Review rates on outstanding debt: As interest rates fluctuate, it is a good time to review the current interest rate levels of your outstanding loans (such as mortgages, personal loans and credit cards). Prioritize paying off high-interest debts, and explore options for refinancing to lower interest rates.
Prep for big events: No one can predict the future, but we can plan for big events, such as weddings, surgeries, vacations, or buying a car or home. If you’re planning a big-ticket expense in the coming years, add that into your budget and start setting aside money.
Check your credit: Many consumer finance companies provide free, real-time credit scores. If you have access, check your score and make sure it’s where you want it to be (typically 740 and higher is considered very good). Also, request a copy of your credit report. The Fair Credit Reporting Act requires credit reporting companies to provide a free copy once every 12 months. While we’re on credit: If you’ve accumulated credit card reward points, use them before they expire!

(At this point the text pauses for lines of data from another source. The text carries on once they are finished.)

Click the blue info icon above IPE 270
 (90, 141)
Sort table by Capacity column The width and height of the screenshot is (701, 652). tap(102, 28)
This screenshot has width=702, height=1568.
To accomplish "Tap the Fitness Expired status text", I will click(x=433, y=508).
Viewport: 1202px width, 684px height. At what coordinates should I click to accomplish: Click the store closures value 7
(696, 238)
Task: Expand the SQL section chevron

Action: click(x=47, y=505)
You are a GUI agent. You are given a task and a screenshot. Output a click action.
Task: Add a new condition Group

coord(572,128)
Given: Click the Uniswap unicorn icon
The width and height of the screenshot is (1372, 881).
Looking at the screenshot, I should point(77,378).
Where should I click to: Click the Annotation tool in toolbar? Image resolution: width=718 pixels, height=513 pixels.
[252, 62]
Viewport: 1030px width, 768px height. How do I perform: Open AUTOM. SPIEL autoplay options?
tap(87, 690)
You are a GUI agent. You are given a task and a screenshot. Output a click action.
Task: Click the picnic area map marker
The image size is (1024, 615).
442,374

Lean on your financial advisor
This isn’t necessarily an exhaustive list given that everyone’s financial situation is different. But it is a good jumping-off point. And it’s important to point out that while all of these tips might appear to be separate checklist items, they all work together.
That’s where your financial advisor can help you build a plan that incorporates a range of financial options, each of which reinforces the others. If you already have a financial plan, it’s good to check in on it yearly. If you don’t have a plan yet, get one! Your plan can help put you on the best path to achieving whatever is important to you in life.
This publication is not intended as legal or tax advice. Financial Representatives do not render tax advice. Consult with a tax professional for advice that is specific to your situation.